Cook1 hr 45 mins
There looks like a lot of ingredients but most of them are common spices. Serve this Indian spiced bird with basmati rice, spicy roasted potatoes and some greens or an Indian-style coleslaw for an alternative roast dinner. Please add on an hour for marinating time. This recipe is by Sarah Cook. Enjoy!
- 4 lbs whole chickens
- 2 onions, thickly sliced
- 1 lemon, halved
- 3 inches piece ginger, cut in half and peeled
- 14 ounces coconut milk
- 1 small bunch cilantro, roughly chopped (or parsley)
- 1⁄4 cup plain yogurt
- 1 tablespoon plain yogurt
- 1 tablespoon tomato paste
- juice 1 lemon
- 1 teaspoon chili powder
- 1 teaspoon turmeric
- 1 teaspoon ground coriander
- 1 teaspoon ground cumin
- 1 teaspoon garam masala
- 1 teaspoon ground cinnamon
- 6 garlic cloves, whizzed to a paste with the ginger or finely minced
- 2 inches ginger, whizzed to a paste with the garlic or finely minced
- 4 -6 drops red food coloring (optional)

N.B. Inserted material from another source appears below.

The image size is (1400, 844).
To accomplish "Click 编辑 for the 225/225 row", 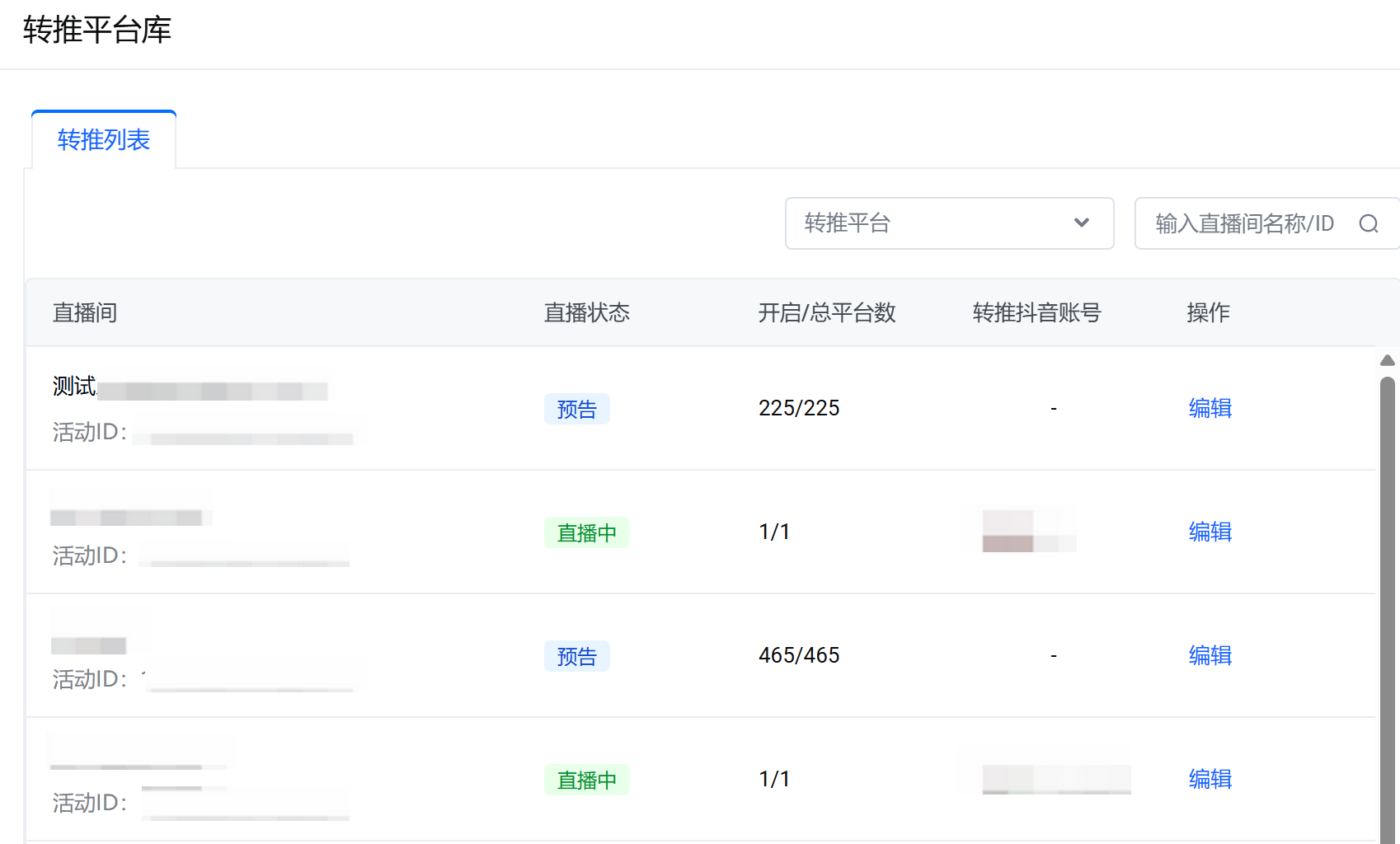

- Mix the marinade ingredients. Slash the legs of the chicken a few times, then rub the marinade all over, including under the skin of the breast. Marinate in the fridge for up to 24 hours.
- Heat oven to 400°F Put the onions, lemon halves and ginger in a roasting pan. Sit the chicken on top and roast for 1½ hrs or until the thigh juices run clear when tested with a skewer.
- When the chicken is done, lift out of the pan, sit in a new dish, cover loosely with foil and leave to rest.
- Take out the ginger from the pan and discard. Scrape out the roasted middles from the lemons into a food processor, add the onions and any pan juices, and whizz to a purée. Scrape the purée back into the roasting pan (or in a saucepan if your pan can't go on the stove - be sure to scrape out every little bit that is in the pan!) and heat over medium heat. Stir in the coconut milk and bubble gently, scraping up any chicken bits that have stuck. You can add a splash of water if the sauce is too thick.
- Stir in the cilantro and serve sauce with the chicken.